**Activity list:**
a. In the forum thread about Scott_w's new gear, where did Scott_w come across the seller of new Northstar stuff?
b. From the forum thread about Scott_w's new gear, quote the stretch from "# My new Gear!" through "REALLY nice guy." word for word.

**Excerpted passage:**
——————————

# My new Gear! :)



## Scott_w (Jun 16, 2010)

Well after buying some used Northstar boxes on ebay to replace my stuff that was stolen, I came across a guy on ebay that had new Northstar stuff, needless to say he gave me a price that was too hard to turn down and I upgraded to new boxes (need to find a new 12" still), and also bought a new taper (still have the old one) as I like things to match! :blush:

He also gave me enough parts to rebuild everything a few times and I also bought parts to rebuild the used stuff I have (thought it would help to sell them).

REALLY nice guy.

What do you think? 

scott


----------



## smisner50s (Jan 6, 2011)

Scott_w said:


> Well after buying some used Northstar boxes on ebay to replace my stuff that was stolen, I came across a guy on ebay that had new Northstar stuff, needless to say he gave me a price that was too hard to turn down and I upgraded to new boxes (need to find a new 12" still), and also bought a new taper (still have the old one) as I like things to match! :blush:
> 
> He also gave me enough parts to rebuild everything a few times and I also bought parts to rebuild the used stuff I have (thought it would help to sell them).
> 
> ...


 sweet sweet sweet..awsome sweet.i love new tools even if there not mine.:thumbup:


----------



## moore (Dec 2, 2010)

Jealous


----------



## cdwoodcox (Jan 3, 2011)

——————————

**Exercise data:**

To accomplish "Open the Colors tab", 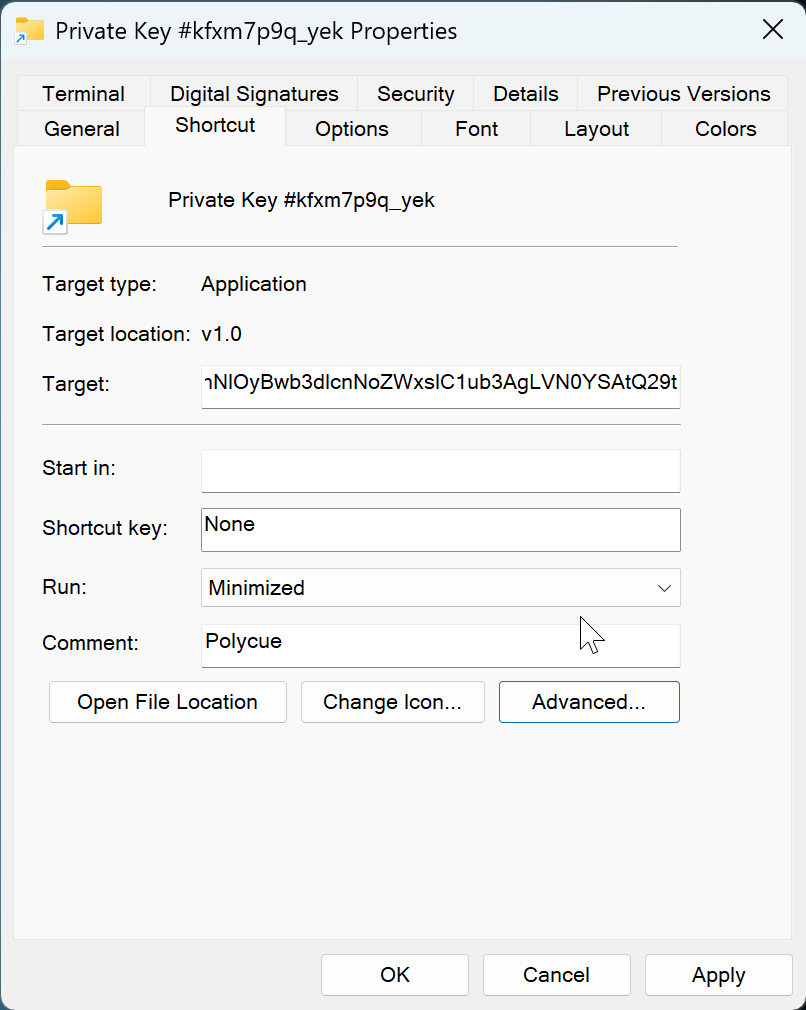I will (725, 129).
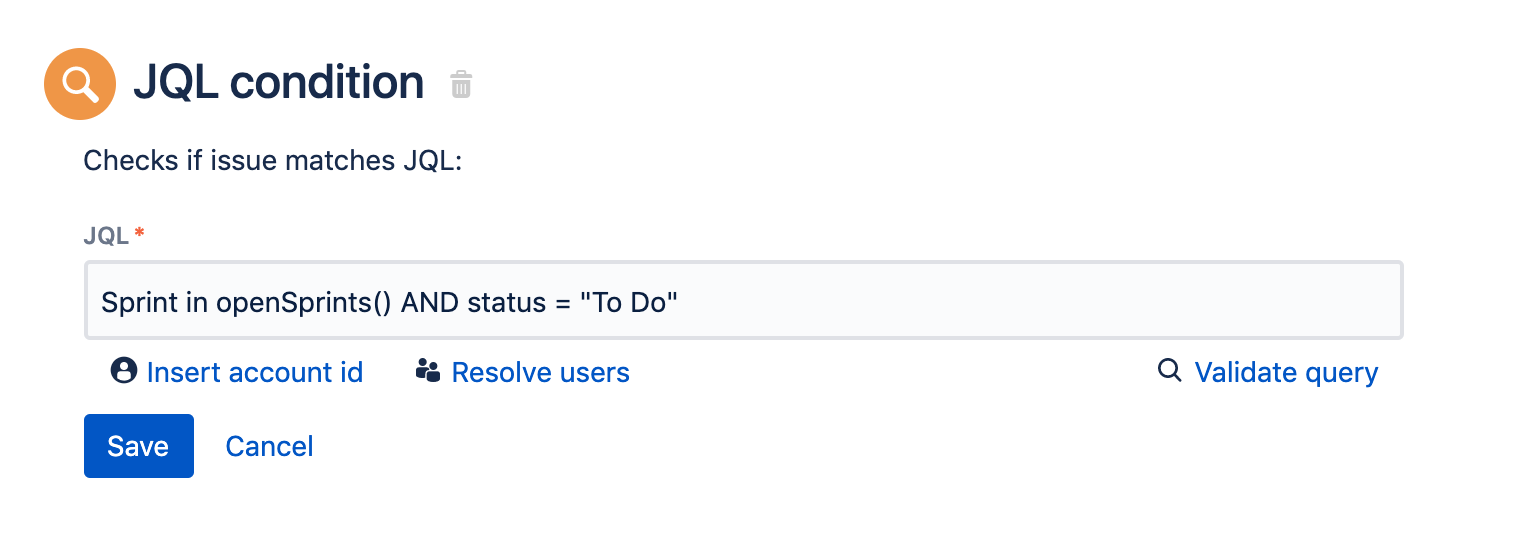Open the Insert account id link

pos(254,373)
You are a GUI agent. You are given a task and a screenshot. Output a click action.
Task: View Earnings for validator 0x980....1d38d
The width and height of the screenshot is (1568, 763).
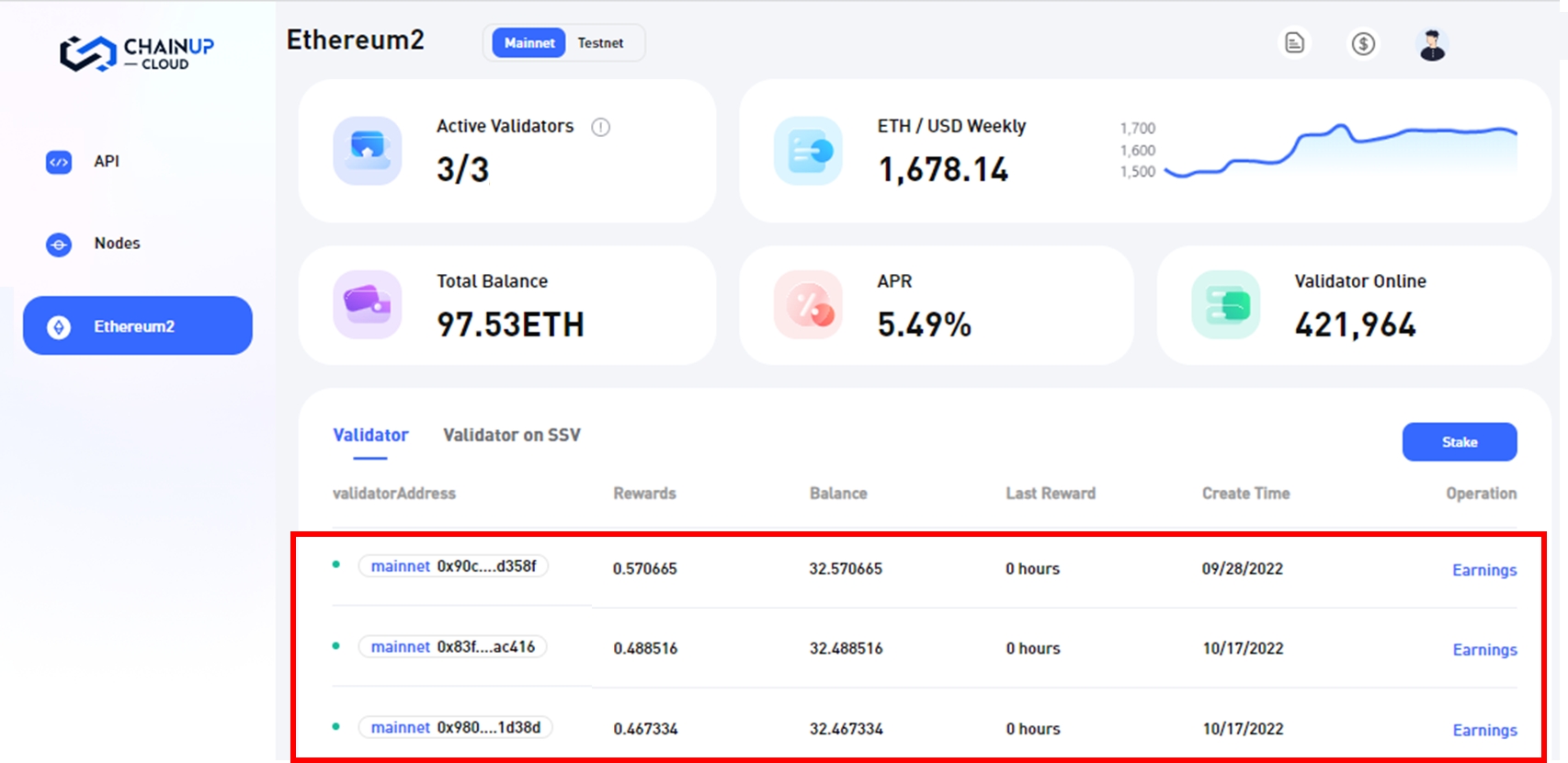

——————————

**Activity answers:**
a. On eBay.

b.
# My new Gear! :)



## Scott_w (Jun 16, 2010)

Well after buying some used Northstar boxes on ebay to replace my stuff that was stolen, I came across a guy on ebay that had new Northstar stuff, needless to say he gave me a price that was too hard to turn down and I upgraded to new boxes (need to find a new 12" still), and also bought a new taper (still have the old one) as I like things to match! :blush:

He also gave me enough parts to rebuild everything a few times and I also bought parts to rebuild the used stuff I have (thought it would help to sell them).

REALLY nice guy.